Certainly not the American public. During the 2004 debate on renewing the ban, the Annenberg Election Survey at the University of Pennsylvania released a poll showing that 68 percent of the public—including 57 percent of all gun owners and even 32 percent of all NRA members—wanted the ban extended.

Enacted in 1994 with the support of Ronald Reagan, the Assault Weapons Ban was politicized during the contentious 2004 presidential race. “I don’t understand the philosophy that says you’re making America safer when you take cops off the streets and put assault weapons back on them,” John Kerry said at a rally in Missouri. Though Bush was chastised by Kerry for siding with “powerful friends in the gun lobby,” he had claimed he’d sign the assault weapons ban extension if it crossed his desk.
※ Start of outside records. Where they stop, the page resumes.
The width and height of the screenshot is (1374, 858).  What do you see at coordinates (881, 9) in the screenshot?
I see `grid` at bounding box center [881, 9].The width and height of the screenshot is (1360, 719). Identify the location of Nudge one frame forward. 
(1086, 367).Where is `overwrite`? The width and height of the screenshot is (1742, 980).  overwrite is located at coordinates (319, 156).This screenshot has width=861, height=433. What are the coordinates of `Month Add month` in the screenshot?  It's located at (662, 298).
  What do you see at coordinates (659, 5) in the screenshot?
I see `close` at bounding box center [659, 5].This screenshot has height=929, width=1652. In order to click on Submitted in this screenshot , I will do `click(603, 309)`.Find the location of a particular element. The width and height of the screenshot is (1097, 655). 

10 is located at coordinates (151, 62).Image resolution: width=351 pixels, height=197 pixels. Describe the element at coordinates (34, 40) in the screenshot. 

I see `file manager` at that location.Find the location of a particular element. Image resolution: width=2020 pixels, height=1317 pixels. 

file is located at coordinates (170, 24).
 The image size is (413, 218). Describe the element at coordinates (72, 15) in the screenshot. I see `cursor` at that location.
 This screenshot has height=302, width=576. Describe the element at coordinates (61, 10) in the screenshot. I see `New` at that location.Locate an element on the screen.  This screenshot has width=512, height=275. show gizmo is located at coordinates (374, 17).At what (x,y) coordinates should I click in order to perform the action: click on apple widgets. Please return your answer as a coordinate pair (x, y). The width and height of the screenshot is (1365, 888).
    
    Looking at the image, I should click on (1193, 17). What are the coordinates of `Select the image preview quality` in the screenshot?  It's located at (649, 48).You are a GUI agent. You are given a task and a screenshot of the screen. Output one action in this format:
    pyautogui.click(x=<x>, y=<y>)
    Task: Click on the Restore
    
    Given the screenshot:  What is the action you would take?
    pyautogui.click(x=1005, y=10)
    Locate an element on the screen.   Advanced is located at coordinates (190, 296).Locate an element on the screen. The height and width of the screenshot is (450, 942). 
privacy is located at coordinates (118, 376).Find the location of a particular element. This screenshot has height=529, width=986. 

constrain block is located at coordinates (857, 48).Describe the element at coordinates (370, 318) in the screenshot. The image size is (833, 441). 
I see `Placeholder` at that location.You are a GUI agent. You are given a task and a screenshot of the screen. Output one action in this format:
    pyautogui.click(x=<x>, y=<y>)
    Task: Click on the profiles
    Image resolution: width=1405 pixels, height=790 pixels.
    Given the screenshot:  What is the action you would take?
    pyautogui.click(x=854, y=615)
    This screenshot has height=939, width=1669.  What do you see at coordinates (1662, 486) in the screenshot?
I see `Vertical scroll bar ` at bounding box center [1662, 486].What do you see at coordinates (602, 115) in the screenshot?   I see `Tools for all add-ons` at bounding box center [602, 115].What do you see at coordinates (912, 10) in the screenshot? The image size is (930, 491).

Yet the bill never made it that far.  House Majority Leader Tom DeLay (R-TX) dismissed the ban as “a feel good piece of legislation” and flatly told the New York Times that it would expire even if Bush made an effort to renew it. “If the president asked me, it would still be no,” he said. “He knows, because we don’t have the votes to pass the assault weapons ban. It will expire Monday, and that’s that.”

His role in ending the ban made DeLay a hero among gun nuts, who printed up bumper stickers that said, “I’m for NRA and Tom DeLay.” The NRA invited DeLay to keynote its annual meeting in 2005, just as ethics investigations were ramping up against him. He took the podium and choked up slightly as he proclaimed: “I’ve been in elected office for 26 years, and this is the highlight of my career.” 

Ever since, things have certainly been downhill for the Hammer. On Monday, DeLay was sentenced to three years in prison for conspiracy to commit money laundering.  Time will tell whether cohabitation with hardened criminals will temper his love for high-powered guns.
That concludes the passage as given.